= Beginning of Section =
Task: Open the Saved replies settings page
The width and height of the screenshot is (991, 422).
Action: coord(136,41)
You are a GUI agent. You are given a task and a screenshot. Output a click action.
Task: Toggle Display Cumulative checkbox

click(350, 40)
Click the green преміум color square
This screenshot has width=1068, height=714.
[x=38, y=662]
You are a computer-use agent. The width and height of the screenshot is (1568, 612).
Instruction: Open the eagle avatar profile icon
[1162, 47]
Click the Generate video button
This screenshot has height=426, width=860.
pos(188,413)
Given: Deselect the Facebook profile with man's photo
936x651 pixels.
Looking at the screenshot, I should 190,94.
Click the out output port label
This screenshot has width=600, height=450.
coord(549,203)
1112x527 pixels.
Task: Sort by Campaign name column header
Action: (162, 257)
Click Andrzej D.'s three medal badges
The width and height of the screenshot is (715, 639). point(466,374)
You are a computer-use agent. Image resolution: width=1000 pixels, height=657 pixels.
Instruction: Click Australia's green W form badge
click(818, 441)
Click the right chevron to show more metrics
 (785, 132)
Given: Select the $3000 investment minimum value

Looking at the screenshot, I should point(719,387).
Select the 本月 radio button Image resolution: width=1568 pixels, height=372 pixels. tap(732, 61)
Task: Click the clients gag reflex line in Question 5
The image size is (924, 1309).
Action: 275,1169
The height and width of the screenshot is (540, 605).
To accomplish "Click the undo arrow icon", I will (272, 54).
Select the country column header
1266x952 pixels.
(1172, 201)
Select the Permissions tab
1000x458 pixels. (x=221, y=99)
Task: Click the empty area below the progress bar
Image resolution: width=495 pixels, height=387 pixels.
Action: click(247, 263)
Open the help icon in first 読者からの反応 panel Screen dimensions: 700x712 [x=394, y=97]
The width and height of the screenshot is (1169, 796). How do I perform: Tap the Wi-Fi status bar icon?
= End of Section =
Repeat, without change, each line of the data above from the one that contains "Image resolution: width=495" through the final line, counting both.

Image resolution: width=495 pixels, height=387 pixels.
Action: click(247, 263)
Open the help icon in first 読者からの反応 panel Screen dimensions: 700x712 [x=394, y=97]
The width and height of the screenshot is (1169, 796). How do I perform: Tap the Wi-Fi status bar icon?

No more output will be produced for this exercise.